The Basics of Finance offers a simple explanation of risk and reward in an easy-to-understand format. The first chapter focuses on definitions and the importance of asset class valuation. An introduction to portfolio management provides a clear explanation of risk and its effect on investment portfolios. An exploration of the bond market provides an excellent overview of the risks involved and how different debt instruments impact the portfolio.
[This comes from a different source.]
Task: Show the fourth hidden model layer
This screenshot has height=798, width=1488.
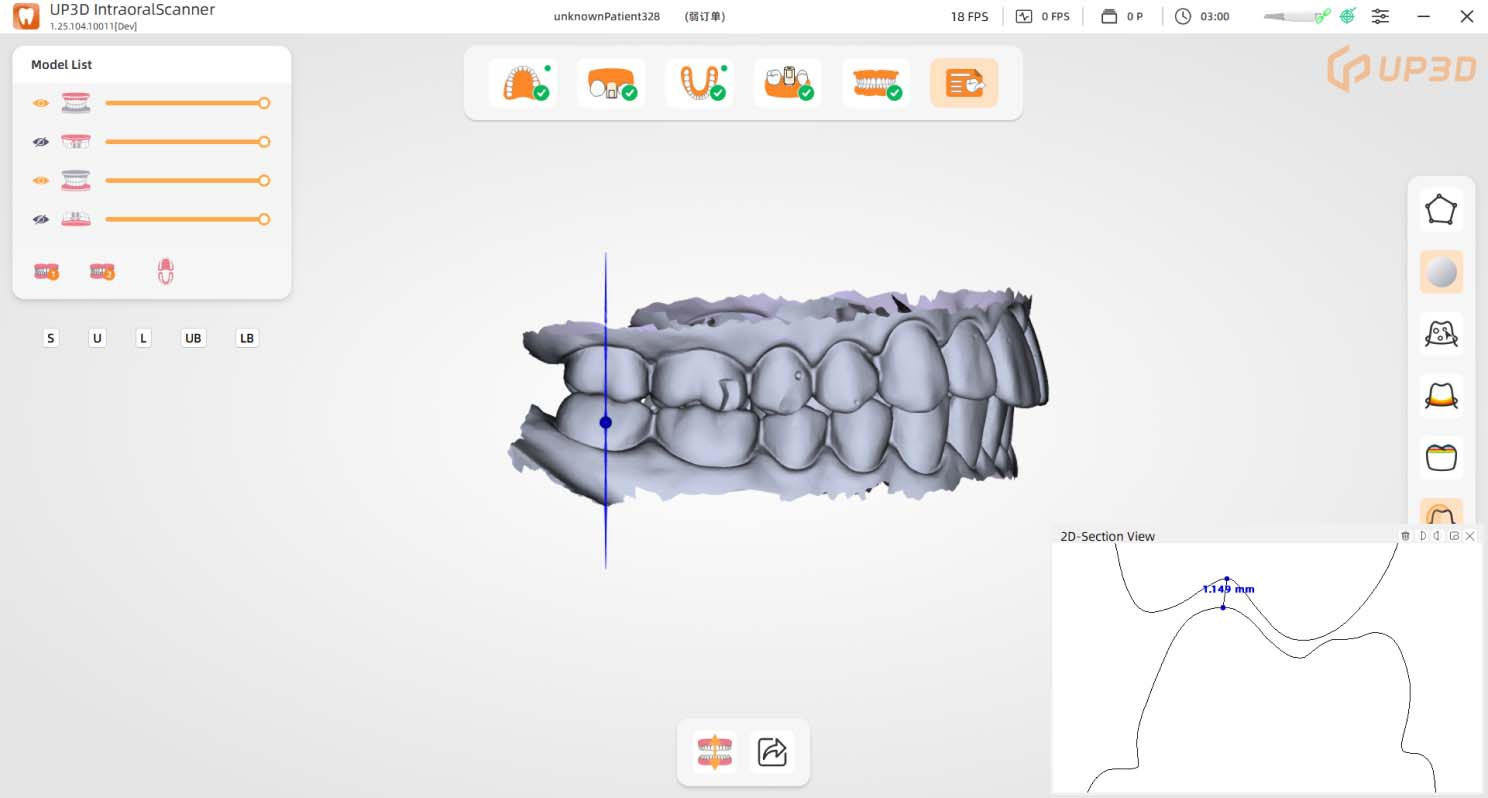Action: pos(41,220)

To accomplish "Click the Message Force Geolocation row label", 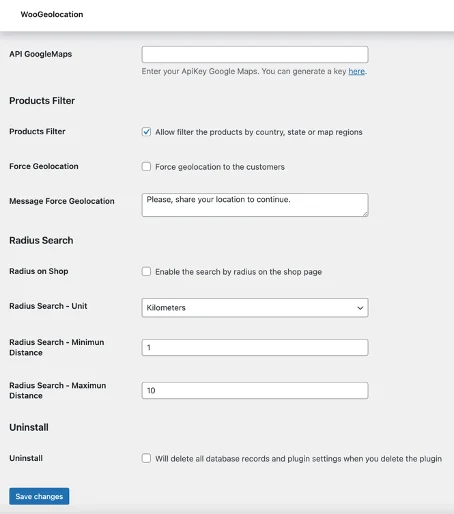I will pos(62,201).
The next few chapters cover important topics such as financial instrument valuation, portfolio management, risk and reward analysis, financial goals, financial engineering, and government finance. All of these topics build upon the knowledge gained in the previous chapters, providing additional tools and techniques for sound financial decision making. A final chapter explores different types of financial markets. The general concept behind all of the chapters is to introduce readers to the basics of finance as a framework for analyzing and designing a plan of action for sound long-term financial success.
The Basics of Finance book does not assume that the reader has a fundamental knowledge of the subject. Rather, the book provides clear descriptions of the different concepts and a simple framework for developing a sound plan of action. The book would be more useful to someone with at least a working knowledge of financial instruments and models. Although the book provides a simple framework for developing a sound strategy, it is recommended that the reader find their own strategies by applying the information provided.
The main topic of the Basics of Finance book is checking accounts and credit. It begins with an explanation of checking accounts and what they are and then goes into explaining the difference between a checking account and a savings account. Then there are chapters on money management including the basics of finance for saving and investing for retirement. The last chapter focuses on bad debt and the different ways to avoid it, including some specific examples of bad debt from personal loans and mortgage debt.
The final chapter explains a method of financial analysis called cash flow analysis. The cash flow analysis chapter starts out with an explanation of cash flow and why it is important to manage it effectively. The flow charting portion of the chapter provides a simple way to create a cash flow analysis using historical data. This is just one of several different methods that the author uses throughout the remainder of the book to develop a solid financial strategy based on several different concepts including saving and investment, risk management, financing, and debt.